**Work to complete**.
Print the entries exactly; skip the pictures.

**Records to use**.
****************
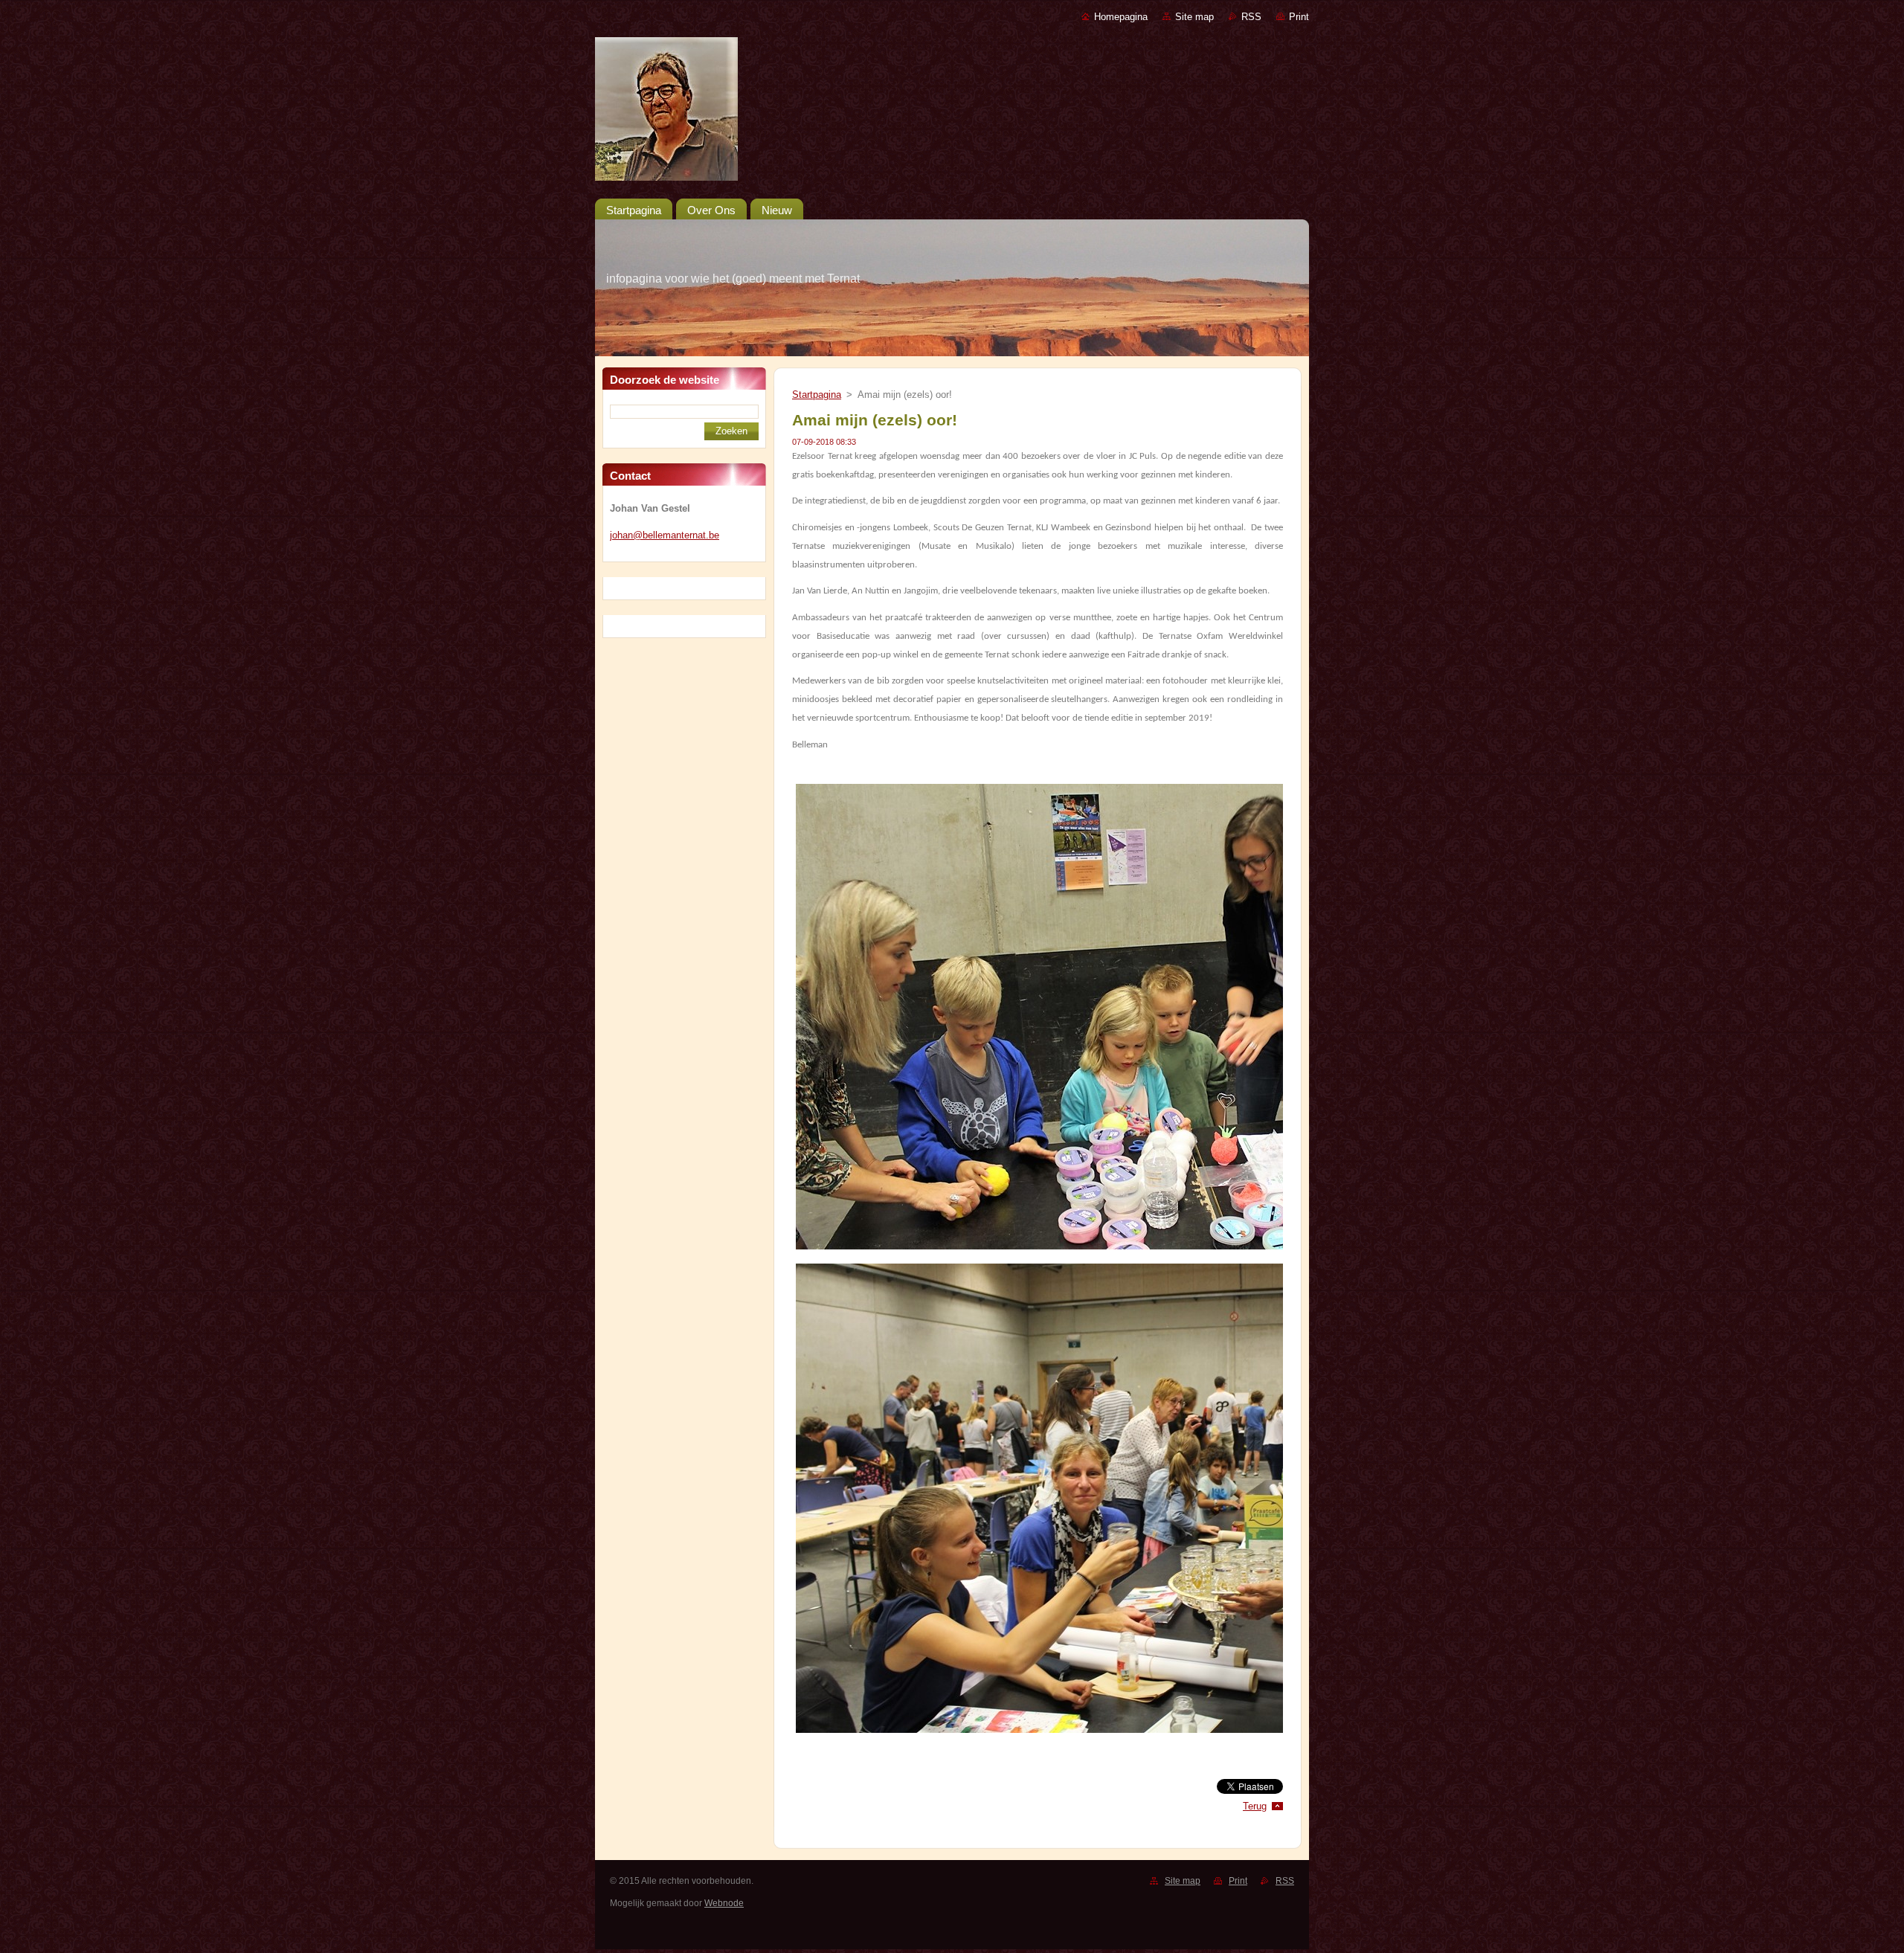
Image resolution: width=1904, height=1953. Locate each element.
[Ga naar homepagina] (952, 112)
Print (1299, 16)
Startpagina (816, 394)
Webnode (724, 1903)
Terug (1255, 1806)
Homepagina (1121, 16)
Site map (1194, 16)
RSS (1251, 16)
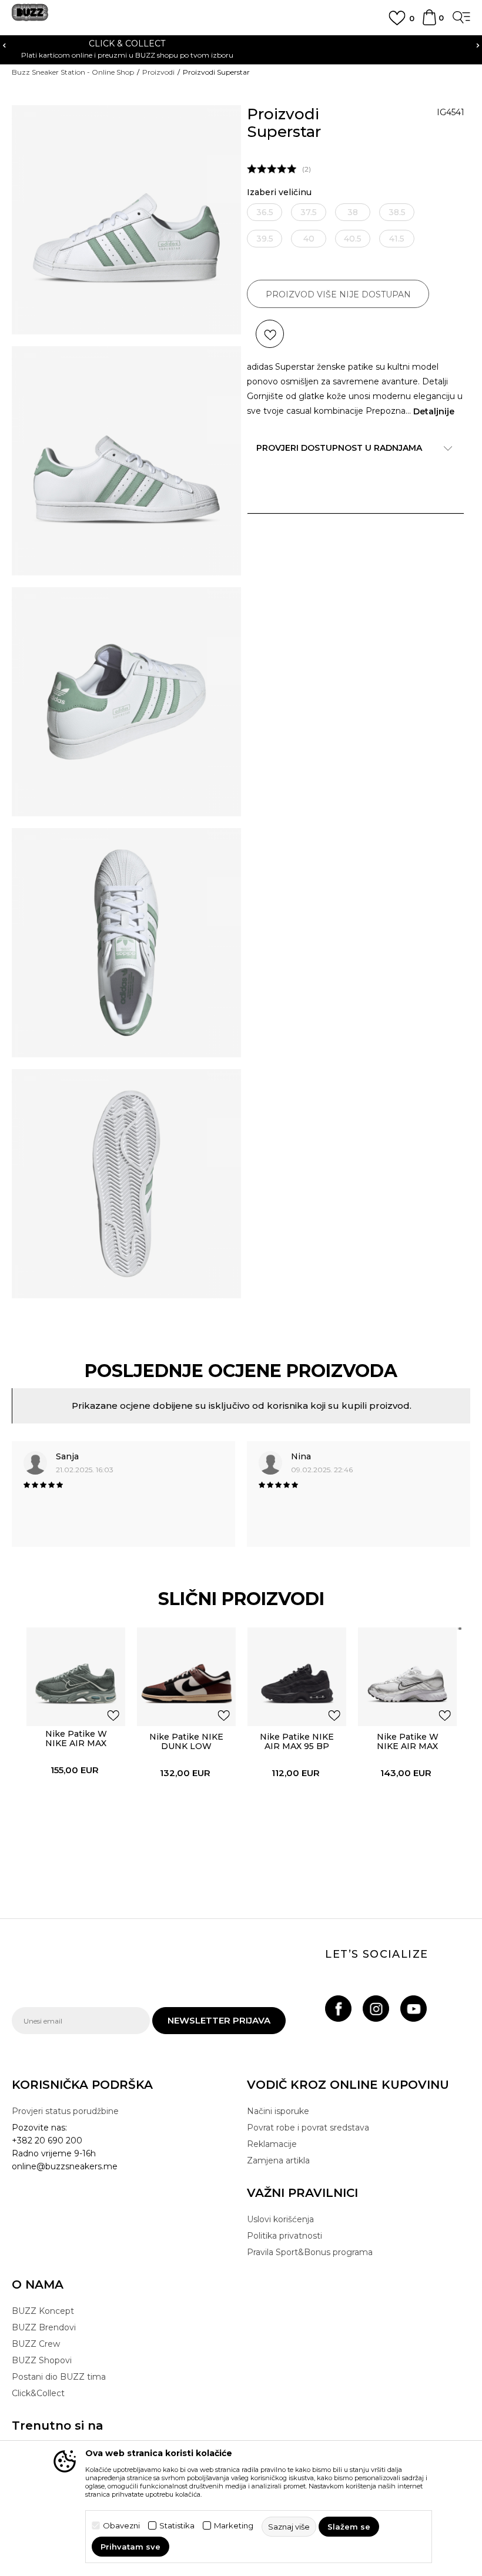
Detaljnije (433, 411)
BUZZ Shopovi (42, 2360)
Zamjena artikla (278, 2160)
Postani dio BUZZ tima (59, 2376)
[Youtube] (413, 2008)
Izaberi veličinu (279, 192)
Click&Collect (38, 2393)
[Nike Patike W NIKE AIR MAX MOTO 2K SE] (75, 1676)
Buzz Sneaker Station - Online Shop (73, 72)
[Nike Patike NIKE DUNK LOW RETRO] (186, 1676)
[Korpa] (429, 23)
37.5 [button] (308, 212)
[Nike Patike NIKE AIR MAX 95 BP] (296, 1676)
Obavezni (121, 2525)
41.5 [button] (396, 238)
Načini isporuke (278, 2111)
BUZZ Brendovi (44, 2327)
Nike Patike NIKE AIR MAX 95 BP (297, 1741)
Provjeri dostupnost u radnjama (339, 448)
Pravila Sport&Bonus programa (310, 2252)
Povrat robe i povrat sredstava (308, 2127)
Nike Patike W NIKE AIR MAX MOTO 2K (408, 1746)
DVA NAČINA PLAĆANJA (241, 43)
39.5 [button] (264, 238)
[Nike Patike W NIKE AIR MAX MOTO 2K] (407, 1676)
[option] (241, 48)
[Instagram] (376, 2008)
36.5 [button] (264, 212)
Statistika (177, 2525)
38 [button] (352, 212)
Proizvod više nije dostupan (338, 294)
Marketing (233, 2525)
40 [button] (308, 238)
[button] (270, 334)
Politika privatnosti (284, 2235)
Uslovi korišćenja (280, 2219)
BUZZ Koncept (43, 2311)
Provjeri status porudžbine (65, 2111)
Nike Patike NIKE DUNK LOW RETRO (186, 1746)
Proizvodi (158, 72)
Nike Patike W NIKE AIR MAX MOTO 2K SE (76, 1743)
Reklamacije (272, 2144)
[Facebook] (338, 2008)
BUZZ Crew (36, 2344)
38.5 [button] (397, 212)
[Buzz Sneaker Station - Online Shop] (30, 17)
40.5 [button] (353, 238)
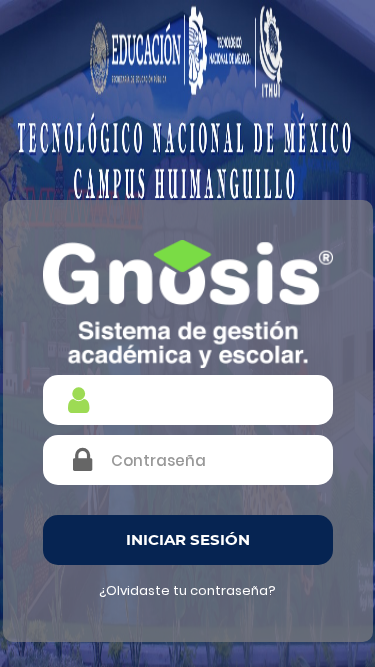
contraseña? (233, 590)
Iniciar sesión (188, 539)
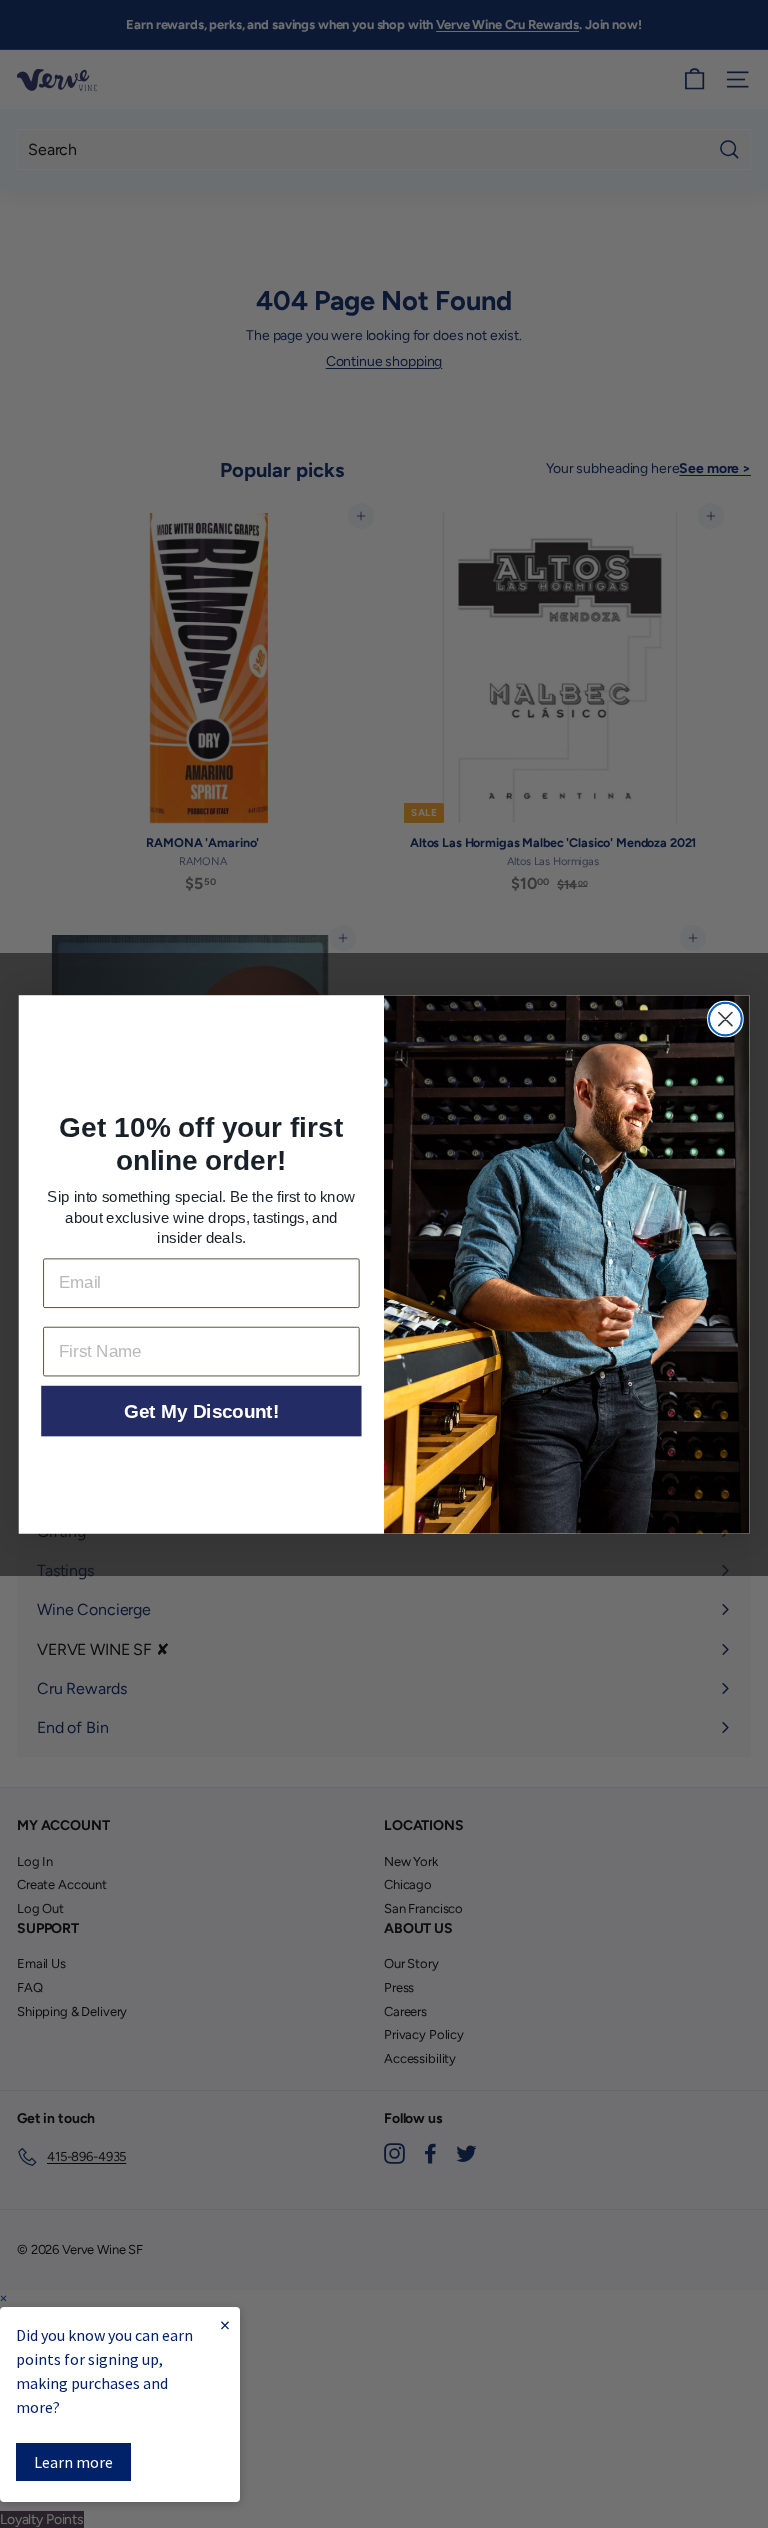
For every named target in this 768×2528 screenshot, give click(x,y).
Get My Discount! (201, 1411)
****************
**Response to the exercise**.
Image resolution: width=1904, height=1953. Locate each element.
[Ga naar homepagina] (952, 112)
Print (1299, 16)
Startpagina (816, 394)
Webnode (724, 1903)
Terug (1255, 1806)
Homepagina (1121, 16)
Site map (1194, 16)
RSS (1251, 16)
Detaljnije (433, 411)
BUZZ Shopovi (42, 2360)
Zamjena artikla (278, 2160)
Postani dio BUZZ tima (59, 2376)
[Youtube] (413, 2008)
Izaberi veličinu (279, 192)
Click&Collect (38, 2393)
[Nike Patike W NIKE AIR MAX MOTO 2K SE] (75, 1676)
Buzz Sneaker Station - Online Shop (73, 72)
[Nike Patike NIKE DUNK LOW RETRO] (186, 1676)
[Korpa] (429, 23)
37.5 [button] (308, 212)
[Nike Patike NIKE AIR MAX 95 BP] (296, 1676)
Obavezni (121, 2525)
41.5 [button] (396, 238)
Načini isporuke (278, 2111)
BUZZ Brendovi (44, 2327)
Nike Patike NIKE AIR MAX 95 BP (297, 1741)
Provjeri dostupnost u radnjama (339, 448)
Pravila Sport&Bonus programa (310, 2252)
Povrat robe i povrat sredstava (308, 2127)
Nike Patike W NIKE AIR MAX MOTO 2K (408, 1746)
DVA NAČINA PLAĆANJA (241, 43)
39.5 [button] (264, 238)
[Nike Patike W NIKE AIR MAX MOTO 2K] (407, 1676)
[option] (241, 48)
[Instagram] (376, 2008)
36.5 [button] (264, 212)
Statistika (177, 2525)
38 [button] (352, 212)
Proizvod više nije dostupan (338, 294)
Marketing (233, 2525)
40 [button] (308, 238)
[button] (270, 334)
Politika privatnosti (284, 2235)
Uslovi korišćenja (280, 2219)
BUZZ Koncept (43, 2311)
Provjeri status porudžbine (65, 2111)
Nike Patike NIKE DUNK LOW RETRO (186, 1746)
Proizvodi (158, 72)
Nike Patike W NIKE AIR MAX MOTO 2K SE (76, 1743)
Reklamacije (272, 2144)
[Facebook] (338, 2008)
BUZZ Crew (36, 2344)
38.5 [button] (397, 212)
[Buzz Sneaker Station - Online Shop] (30, 17)
40.5 [button] (353, 238)
contraseña? (233, 590)
Iniciar sesión (188, 539)
For every named target in this 768×2528 screenshot, give click(x,y).
Get My Discount! (201, 1411)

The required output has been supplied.